* **GIVEN REQUEST**:
Copy out each of the following lines word for word, without changing anything.

====

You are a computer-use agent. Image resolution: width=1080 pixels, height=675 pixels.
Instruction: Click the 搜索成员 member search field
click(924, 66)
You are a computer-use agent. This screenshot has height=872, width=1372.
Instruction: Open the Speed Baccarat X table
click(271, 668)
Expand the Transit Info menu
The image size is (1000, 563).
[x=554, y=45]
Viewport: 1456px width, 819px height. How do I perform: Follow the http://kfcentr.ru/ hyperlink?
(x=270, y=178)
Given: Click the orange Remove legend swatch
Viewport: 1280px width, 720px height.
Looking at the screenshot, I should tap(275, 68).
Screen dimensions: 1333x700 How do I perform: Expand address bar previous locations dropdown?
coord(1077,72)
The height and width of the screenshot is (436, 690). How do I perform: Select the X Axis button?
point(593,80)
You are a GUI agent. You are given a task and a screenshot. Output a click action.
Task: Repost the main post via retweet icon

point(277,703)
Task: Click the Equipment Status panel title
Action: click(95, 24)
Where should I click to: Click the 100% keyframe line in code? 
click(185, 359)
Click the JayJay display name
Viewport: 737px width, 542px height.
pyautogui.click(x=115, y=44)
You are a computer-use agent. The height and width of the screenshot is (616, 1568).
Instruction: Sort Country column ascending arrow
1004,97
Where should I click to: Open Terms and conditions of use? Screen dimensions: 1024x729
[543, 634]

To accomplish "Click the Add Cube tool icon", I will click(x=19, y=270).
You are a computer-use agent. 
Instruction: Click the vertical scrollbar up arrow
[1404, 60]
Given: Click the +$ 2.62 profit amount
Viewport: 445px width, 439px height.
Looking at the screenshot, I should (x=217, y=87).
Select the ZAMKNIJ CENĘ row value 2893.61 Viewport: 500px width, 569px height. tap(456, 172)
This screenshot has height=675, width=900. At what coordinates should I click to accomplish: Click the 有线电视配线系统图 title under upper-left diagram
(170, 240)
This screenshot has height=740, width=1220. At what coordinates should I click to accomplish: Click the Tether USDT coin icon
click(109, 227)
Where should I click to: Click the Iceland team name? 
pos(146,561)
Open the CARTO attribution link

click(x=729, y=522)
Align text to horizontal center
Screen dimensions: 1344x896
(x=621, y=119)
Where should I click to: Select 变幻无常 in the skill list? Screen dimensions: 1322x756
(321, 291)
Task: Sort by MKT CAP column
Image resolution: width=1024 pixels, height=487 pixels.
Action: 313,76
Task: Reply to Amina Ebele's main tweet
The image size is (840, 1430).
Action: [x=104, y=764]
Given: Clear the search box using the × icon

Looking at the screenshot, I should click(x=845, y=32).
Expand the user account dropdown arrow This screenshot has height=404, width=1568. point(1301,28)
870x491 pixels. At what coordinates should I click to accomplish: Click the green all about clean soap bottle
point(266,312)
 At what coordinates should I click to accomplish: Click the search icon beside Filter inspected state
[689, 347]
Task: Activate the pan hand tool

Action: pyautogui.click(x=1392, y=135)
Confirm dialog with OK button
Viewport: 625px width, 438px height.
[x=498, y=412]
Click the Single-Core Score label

====

* **WORKED ANSWER**:
You are a computer-use agent. Image resolution: width=1080 pixels, height=675 pixels.
Instruction: Click the 搜索成员 member search field
click(924, 66)
You are a computer-use agent. This screenshot has height=872, width=1372.
Instruction: Open the Speed Baccarat X table
click(271, 668)
Expand the Transit Info menu
The image size is (1000, 563).
[x=554, y=45]
Viewport: 1456px width, 819px height. How do I perform: Follow the http://kfcentr.ru/ hyperlink?
(x=270, y=178)
Given: Click the orange Remove legend swatch
Viewport: 1280px width, 720px height.
Looking at the screenshot, I should tap(275, 68).
Screen dimensions: 1333x700 How do I perform: Expand address bar previous locations dropdown?
coord(1077,72)
The height and width of the screenshot is (436, 690). How do I perform: Select the X Axis button?
point(593,80)
You are a GUI agent. You are given a task and a screenshot. Output a click action.
Task: Repost the main post via retweet icon

point(277,703)
Task: Click the Equipment Status panel title
Action: click(95, 24)
Where should I click to: Click the 100% keyframe line in code? 
click(185, 359)
Click the JayJay display name
Viewport: 737px width, 542px height.
pyautogui.click(x=115, y=44)
You are a computer-use agent. The height and width of the screenshot is (616, 1568).
Instruction: Sort Country column ascending arrow
1004,97
Where should I click to: Open Terms and conditions of use? Screen dimensions: 1024x729
[543, 634]

To accomplish "Click the Add Cube tool icon", I will click(x=19, y=270).
You are a computer-use agent. 
Instruction: Click the vertical scrollbar up arrow
[1404, 60]
Given: Click the +$ 2.62 profit amount
Viewport: 445px width, 439px height.
Looking at the screenshot, I should (x=217, y=87).
Select the ZAMKNIJ CENĘ row value 2893.61 Viewport: 500px width, 569px height. tap(456, 172)
This screenshot has height=675, width=900. At what coordinates should I click to accomplish: Click the 有线电视配线系统图 title under upper-left diagram
(170, 240)
This screenshot has height=740, width=1220. At what coordinates should I click to accomplish: Click the Tether USDT coin icon
click(109, 227)
Where should I click to: Click the Iceland team name? 
pos(146,561)
Open the CARTO attribution link

click(x=729, y=522)
Align text to horizontal center
Screen dimensions: 1344x896
(x=621, y=119)
Where should I click to: Select 变幻无常 in the skill list? Screen dimensions: 1322x756
(321, 291)
Task: Sort by MKT CAP column
Image resolution: width=1024 pixels, height=487 pixels.
Action: 313,76
Task: Reply to Amina Ebele's main tweet
The image size is (840, 1430).
Action: [x=104, y=764]
Given: Clear the search box using the × icon

Looking at the screenshot, I should click(x=845, y=32).
Expand the user account dropdown arrow This screenshot has height=404, width=1568. point(1301,28)
870x491 pixels. At what coordinates should I click to accomplish: Click the green all about clean soap bottle
point(266,312)
 At what coordinates should I click to accomplish: Click the search icon beside Filter inspected state
[689, 347]
Task: Activate the pan hand tool

Action: pyautogui.click(x=1392, y=135)
Confirm dialog with OK button
Viewport: 625px width, 438px height.
[x=498, y=412]
Click the Single-Core Score label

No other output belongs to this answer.